Training for Vibe: A Structured Approach to AI Behavior

The standard approach to model write-ups centers on capability. They ask what a model can solve, how hard the benchmarks are, and whether the model produces the right answer.

At Cosine, we think this is table stakes. That’s why, for Lumen Outpost, we focused on something developers feel much more often: behavior.

In real software engineering workflows, the most frustrating model failures are often behavioral. The model may be technically able to complete a task, but still make the developer experience worse by being too verbose, narrating obvious steps, avoiding useful pushback, making claims without evidence, or saying it will do one thing and then doing another. The quality of interaction with an AI agent determines whether it will actually feel useful in serious work.

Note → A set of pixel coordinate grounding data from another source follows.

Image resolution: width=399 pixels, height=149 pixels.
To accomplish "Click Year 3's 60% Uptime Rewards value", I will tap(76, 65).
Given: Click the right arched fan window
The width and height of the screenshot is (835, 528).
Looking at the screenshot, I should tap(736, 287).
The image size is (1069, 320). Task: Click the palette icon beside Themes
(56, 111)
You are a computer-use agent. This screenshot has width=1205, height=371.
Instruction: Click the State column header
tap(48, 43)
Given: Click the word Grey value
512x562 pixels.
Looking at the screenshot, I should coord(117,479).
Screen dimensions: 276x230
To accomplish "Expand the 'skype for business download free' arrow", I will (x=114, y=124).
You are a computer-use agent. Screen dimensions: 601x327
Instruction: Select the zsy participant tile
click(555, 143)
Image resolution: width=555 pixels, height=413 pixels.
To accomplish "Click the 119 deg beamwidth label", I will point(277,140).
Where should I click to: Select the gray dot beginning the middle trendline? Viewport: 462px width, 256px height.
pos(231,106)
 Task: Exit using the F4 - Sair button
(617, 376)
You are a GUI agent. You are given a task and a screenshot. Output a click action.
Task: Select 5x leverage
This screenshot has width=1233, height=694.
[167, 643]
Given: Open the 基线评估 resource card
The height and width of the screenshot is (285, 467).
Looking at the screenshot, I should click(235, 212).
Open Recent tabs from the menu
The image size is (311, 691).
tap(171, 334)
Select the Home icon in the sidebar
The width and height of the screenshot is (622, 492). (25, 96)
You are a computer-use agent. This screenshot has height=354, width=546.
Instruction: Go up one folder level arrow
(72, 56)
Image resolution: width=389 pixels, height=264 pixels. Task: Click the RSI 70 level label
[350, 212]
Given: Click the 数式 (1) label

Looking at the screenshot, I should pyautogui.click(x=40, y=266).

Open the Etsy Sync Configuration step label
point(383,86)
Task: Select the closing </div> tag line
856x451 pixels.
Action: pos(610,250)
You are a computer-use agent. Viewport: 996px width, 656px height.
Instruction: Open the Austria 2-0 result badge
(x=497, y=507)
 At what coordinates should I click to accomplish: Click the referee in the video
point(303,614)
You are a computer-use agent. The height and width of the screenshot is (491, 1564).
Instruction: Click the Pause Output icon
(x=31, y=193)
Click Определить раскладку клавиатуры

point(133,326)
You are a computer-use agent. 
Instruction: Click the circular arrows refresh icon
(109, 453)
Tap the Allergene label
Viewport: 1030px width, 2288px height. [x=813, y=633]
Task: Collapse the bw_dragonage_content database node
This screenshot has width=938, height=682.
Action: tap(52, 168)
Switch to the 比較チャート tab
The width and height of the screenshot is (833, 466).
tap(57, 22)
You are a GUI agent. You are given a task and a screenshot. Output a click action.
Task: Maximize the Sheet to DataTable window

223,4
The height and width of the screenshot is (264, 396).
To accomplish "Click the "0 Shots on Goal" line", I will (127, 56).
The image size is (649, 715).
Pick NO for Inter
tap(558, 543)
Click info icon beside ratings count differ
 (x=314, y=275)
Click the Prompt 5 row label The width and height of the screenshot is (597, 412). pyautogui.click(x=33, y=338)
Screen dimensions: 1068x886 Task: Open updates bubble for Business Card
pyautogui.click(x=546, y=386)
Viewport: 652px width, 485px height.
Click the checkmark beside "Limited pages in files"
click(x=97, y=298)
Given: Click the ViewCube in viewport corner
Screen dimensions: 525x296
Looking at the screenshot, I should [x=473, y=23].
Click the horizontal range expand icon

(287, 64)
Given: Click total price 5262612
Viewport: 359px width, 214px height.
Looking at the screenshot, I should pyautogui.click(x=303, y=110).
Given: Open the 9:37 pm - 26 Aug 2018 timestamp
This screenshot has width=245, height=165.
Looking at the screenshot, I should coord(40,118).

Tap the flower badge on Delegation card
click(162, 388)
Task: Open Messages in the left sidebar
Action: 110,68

We have grouped these properties into a single term: “vibe”.

By vibe, we do not mean personality or polish, but the observable behavioral qualities that shape whether a model is effective in professional workflows: conciseness, timing, tone, honesty, evidence, planning, judgment, and alignment between stated intent and executed action.

Our approach consisted of five components:

Define a structured set of behavioral criteria, or “vibe-signals”
Construct a decomposed reward function over those signals
Separate penalties from rewards
Apply signals conditionally based on context
Train with reinforcement learning using multi-dimensional feedback

This approach produced a ~29.52% (6.7 pp) uplift in Vibe-Bench for Lumen Outpost compared with its underlying model, Kimi K2.6. Read our full report to see the benchmarks broken down.

Behavior matters as much as capability

To train models that adhere to consistent behavioral standards, we first needed to define those standards. Standard post-training pipelines optimize for correctness and helpfulness. Those objectives are necessary, but they leave much of the interaction space underspecified for effective post-training for AI behavior.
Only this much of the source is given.